Recently fans were sending Lillard links of items for sale on eBay – asking the NBA superstar if the signatures were real or fake.
In the tweet below, an eBay listing was shown to Lillard – to which he replied “Fake Signature”
The tweet Lillard replies to is “unavailable” because the seller of the item deleted the tweet. However here is a screen shot of the the tweet the seller, Joel Alpert of A_A_Autographs, deleted:
If Lillard giving his opinion on his own signature one time wasn’t enough – a fan asked Lillard a second time if the above pictured autograph was real. To which Lillard replied “That ain’t my signature”
Lillard looked at the autograph for sale on eBay not once – but twice, and told his 1.4 million followers the autograph was fake.
You’d think that would close the book on the story, as an educated, highly successful young man in the prime of his life could easily tell his signature from a fake.
But not in the sleazy, slimy and often fraudulent mind of sports autograph “authenticators”
After Damian Lillard said the autograph was fake – twice – Beckett Authentication Services (BAS) had the audacity to ask Lillard to look at the autograph A THIRD TIME. Beckett’s rational was comparing Lillard’s signature to 5 examples anyone could have found searching Google.
Beckett provided no further evidence Lillard signed the item in question. No video of Lillard signing the item, no document related to why Beckett certified the autograph in question to begin with. No evidence the authentication sticker applied to the item wasn’t tampered with or fake. Beckett provided no evidence the 5 signatures they used to show Lillard were in fact authentic either.
To Lillard’s credit, he did not respond to the sleazy autograph authenticator asking him to look at his own signature a third time.
But the story doesn’t end. Leaf Trading Cards decided to also claim Lillard can’t look twice at his own signature and tell fans if it’s real or fake.
Leaf’s claim is Lillard can look at his autograph twice and be mistaken, but Leaf can be certain because they saw Lillard sign 5 years ago when they had him under contract?
Unfortunately the sleazy nature of these autograph “authenticators” doesn’t end there.

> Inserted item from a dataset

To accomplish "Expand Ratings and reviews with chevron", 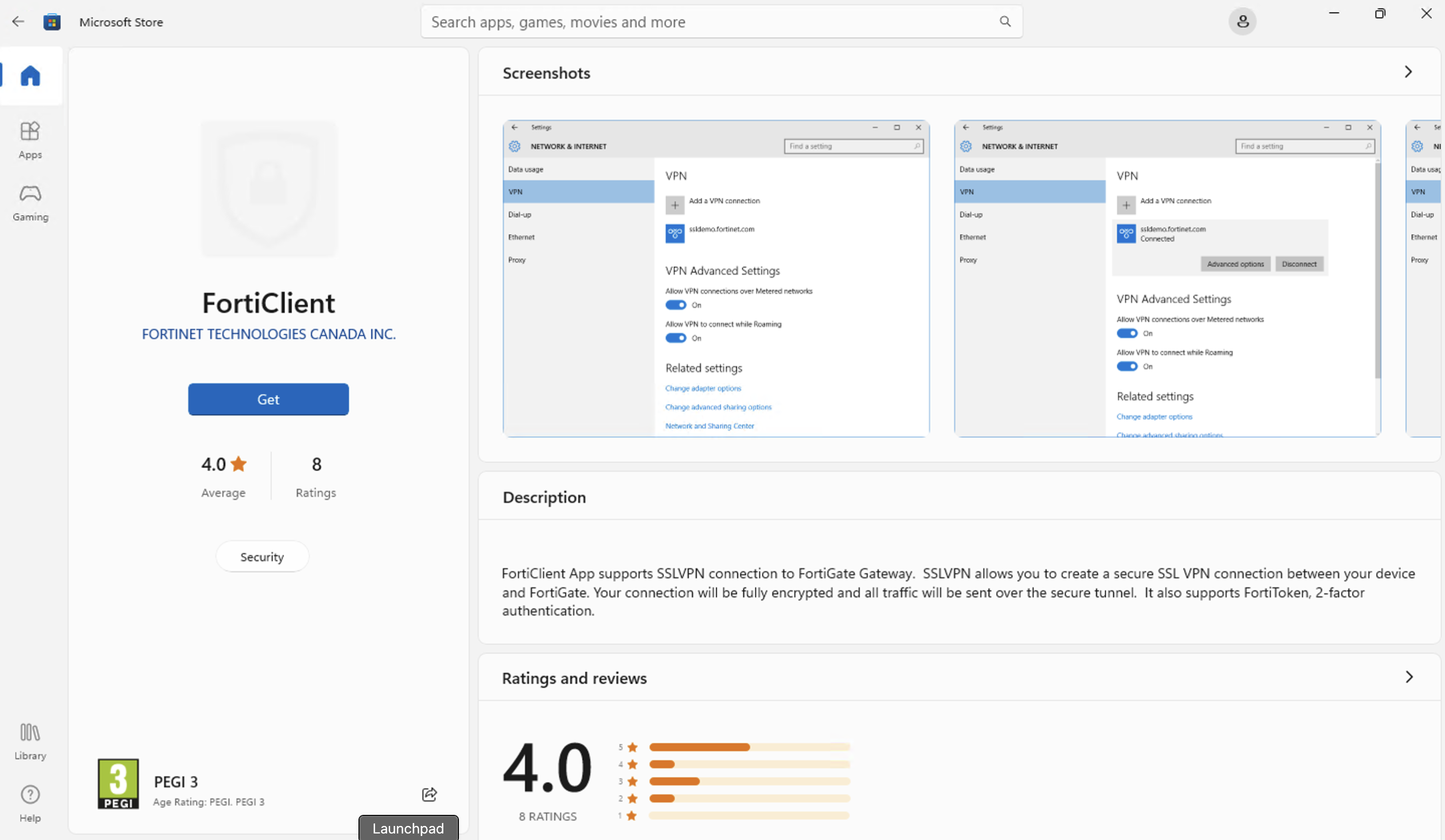I will click(1408, 677).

Leaf Trading cards starting making the false accusation that Damian Lillard had deleted the two tweets saying the autograph was fake.

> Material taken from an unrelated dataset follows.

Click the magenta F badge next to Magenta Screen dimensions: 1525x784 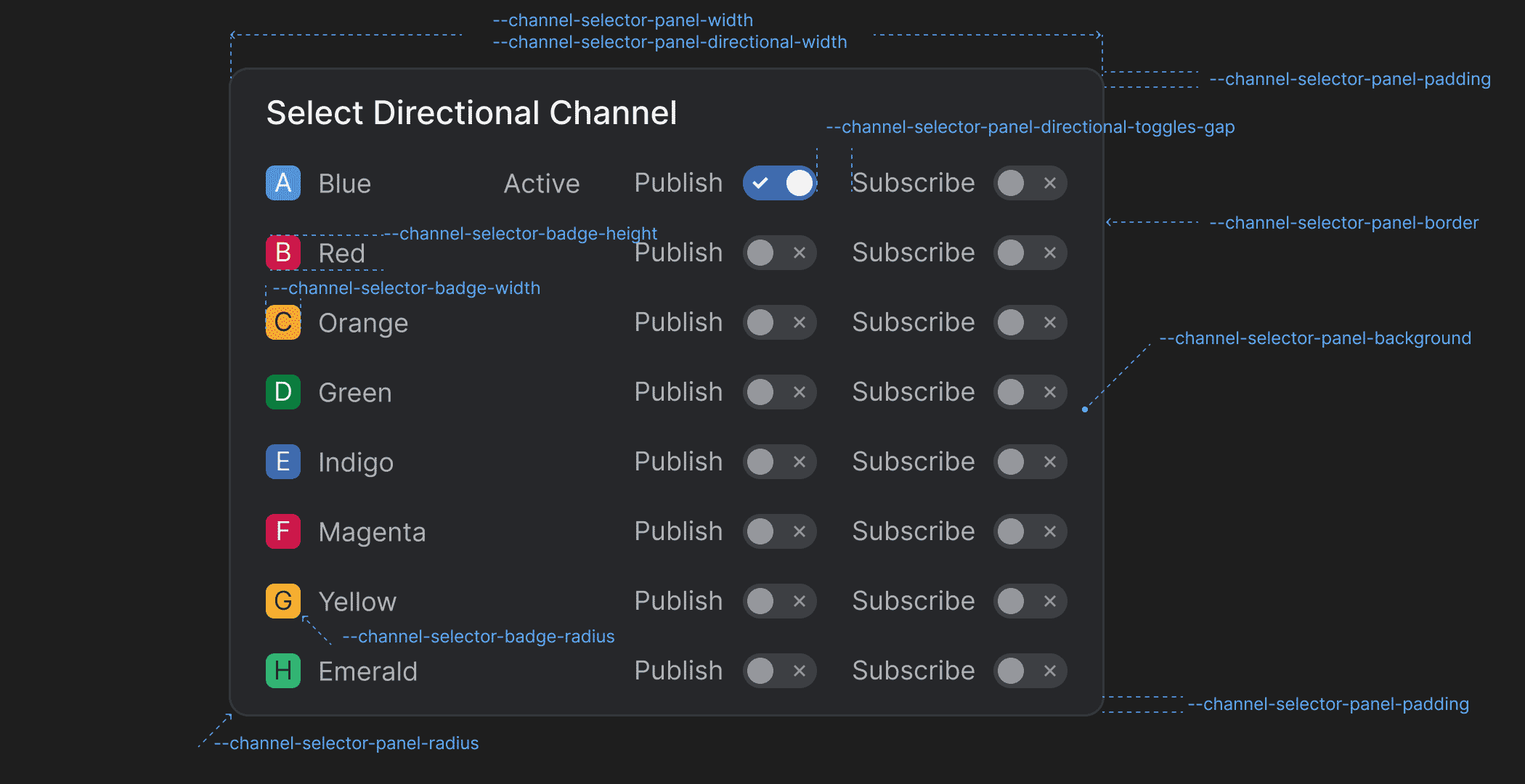(282, 531)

Here’s one tweet from Leaf saying Lillard deleted his tweet – but in fact Lillard’s tweet is visible for everyone to see – meaning it was not deleted.
Leaf can’t even read Lillard’s tweets, yet can be certain they know Lillard’s signature better than himself??
Here are more examples of Leaf spreading #FakeNews about Lillard deleting tweets in an effort to make the company (and Beckett) look good.
Again, Leaf tweeted THREE TIMES Lillard deleted tweets – which was a bold face lie. Yet we’re supposed to believe Leaf can authenticate Lillard’s signature better than he can???
Not to be outdone Beckett Authentication Services re-tweeted #FakeNews about Lillard deleting his tweets in an effort to make the company look good.
Four examples of a bold face lie by these “authenticators” in an effort to discredit & spread #FakeNews about Damian Lillard. The only person deserving of an apology is Lillard – as Leaf & Beckett tried to lie about him deleting tweets in an effort to make their sleazy autograph businesses seem more legit.
There’s a reason why the autograph “authentication” business has a sleazy reputation. Blatantly lying to an athlete & customers isn’t going to improve this stigma anytime soon.
Sports Card Radio received and e-mail from the fake Damian Lillard autograph seller Joel Alpert of A_A_Autographs:
It’s odd an autograph dealer could be chummy enough with his authenticator (Steve Grad of Beckett) that he could offer him up to come on a podcast! I wonder how closely Beckett is looking at this dealers autographs if that’s the case.